We have a decently busy PBX, average of 60 concurrent calls, about 200 extensions, however no matter how high we scale the hardware, or adjust the thread pools we continue to receive high water warnings, and have had the system lock up and be unable to make outbound calls (and when checking the task processor the queues continue to fill but are not draining).

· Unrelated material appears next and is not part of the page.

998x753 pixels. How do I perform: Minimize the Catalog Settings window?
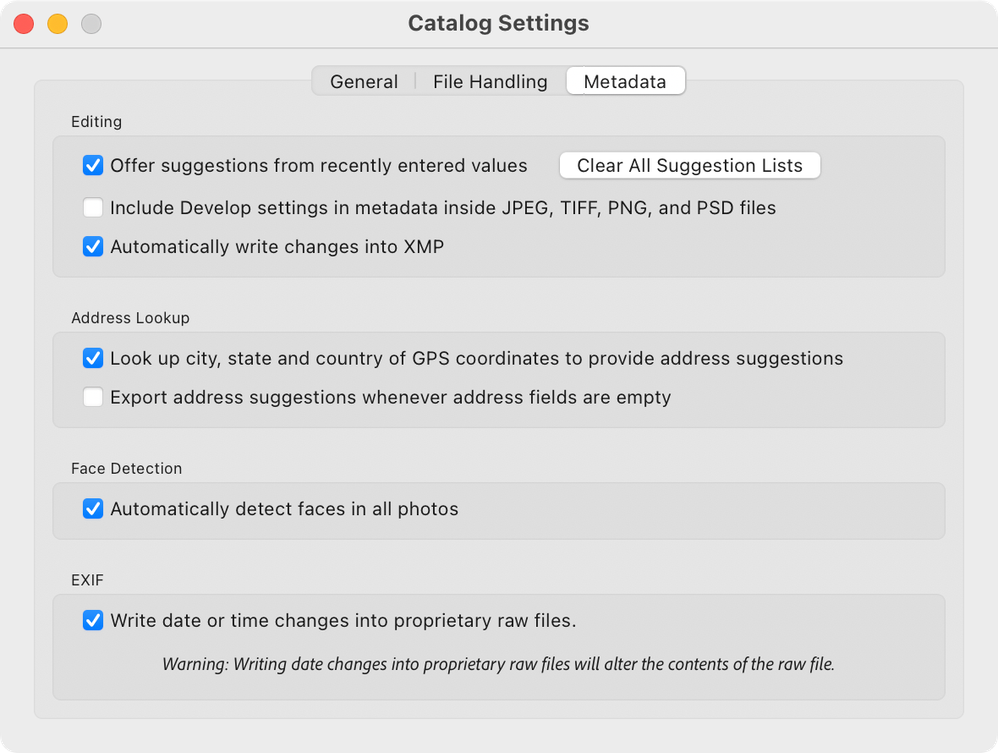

We have always had some taskprocessor warnings, but here and there at most, then recently after an update to the latest version it started being more frequent and then the lockups started.

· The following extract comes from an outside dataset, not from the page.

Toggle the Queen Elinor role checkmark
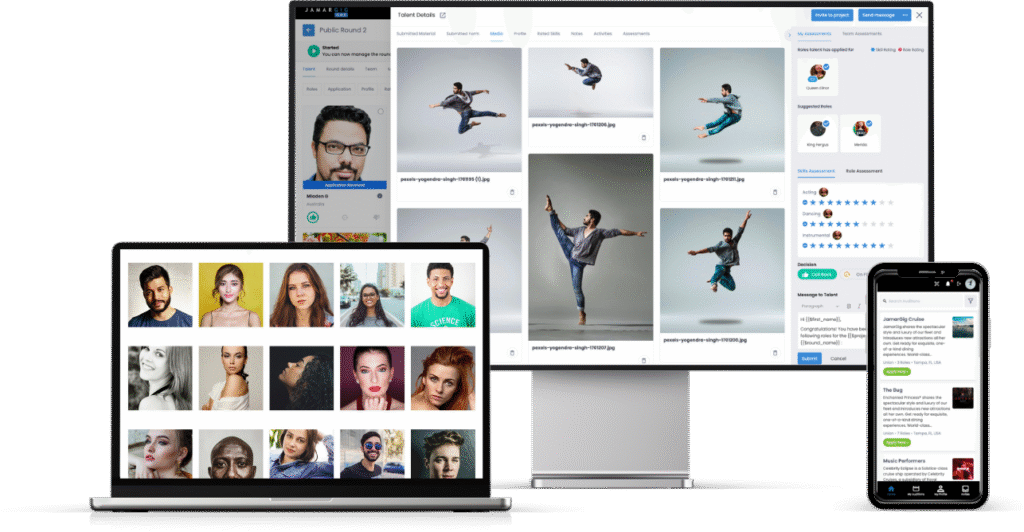The width and height of the screenshot is (1024, 532). (825, 66)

The lockups / issues only affect outbounds, inbounds will continue to work, what we will is the outbound calls for the agents show “Ring” state, and be stuck there, with no CID shown, and they will keep trying to call til all 3 of their concurrent call limit is used and then it just locks like that and those calls remain stuck in “Ring”
This is how it looks all the time, generally we’ll see Max Depths of 1600+ across p:channel:all with 10+ processors for this:
The Warnings:
[2024-04-26 13:56:32] WARNING[29477][C-00000e8e]: taskprocessor.c:1225 taskprocessor_push: The 'stasis/m:manager:core-00000006' task processor queue reached 3000 scheduled tasks again.

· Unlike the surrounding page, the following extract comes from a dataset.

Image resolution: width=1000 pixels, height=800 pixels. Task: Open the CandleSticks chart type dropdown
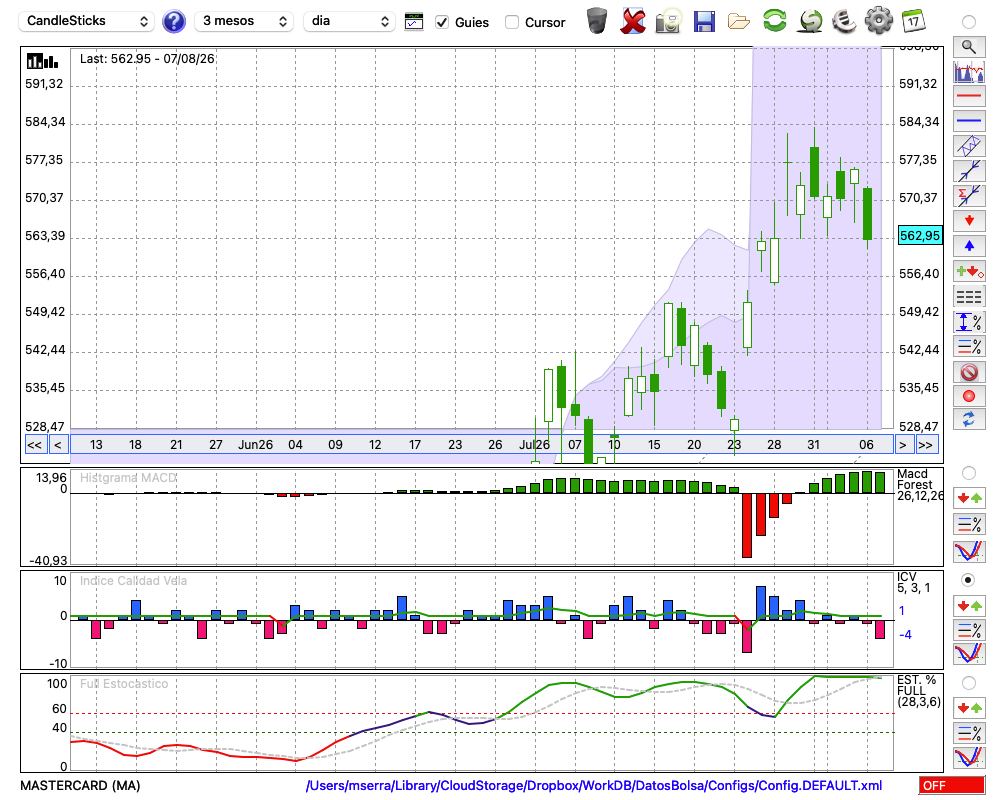[87, 21]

[2024-04-26 13:56:32] WARNING[29474][C-00000e8e]: taskprocessor.c:1225 taskprocessor_push: The 'stasis/p:channel:all-0000247f' task processor queue reached 500 scheduled tasks again.
[2024-04-26 13:56:32] WARNING[29477][C-00000e8e]: taskprocessor.c:1225 taskprocessor_push: The 'stasis/p:channel:all-00001e9d' task processor queue reached 500 scheduled tasks again.
-- -- LazyMembers debugging - Numbusies: 0, Nummems: 26
-- -- LazyMembers debugging - Numbusies: 0, Nummems: 8
-- -- LazyMembers debugging - Numbusies: 0, Nummems: 8
-- -- LazyMembers debugging - Numbusies: 0, Nummems: 20
-- -- LazyMembers debugging - Numbusies: 0, Nummems: 8
-- -- LazyMembers debugging - Numbusies: 0, Nummems: 8
-- -- LazyMembers debugging - Numbusies: 0, Nummems: 8
-- -- LazyMembers debugging - Numbusies: 0, Nummems: 8
Machine Stats:
16 Cores, 32 GB RAM, SSD Storage (Hosted on Azure, F16s v2)
FreePBX 16.0.40.7
Asterisk 16.30.0
CPU/Memory Averages @ 1min never peak 20% on PBX or DB
Output of - top -p pidof asterisk
-n 1 -H -b: top output - FreePBX Pastebin
We use an external MySQL database however it is local to the PBX with < 1ms latency to the PBX, under minimal load at all times and is scaled well over requirements.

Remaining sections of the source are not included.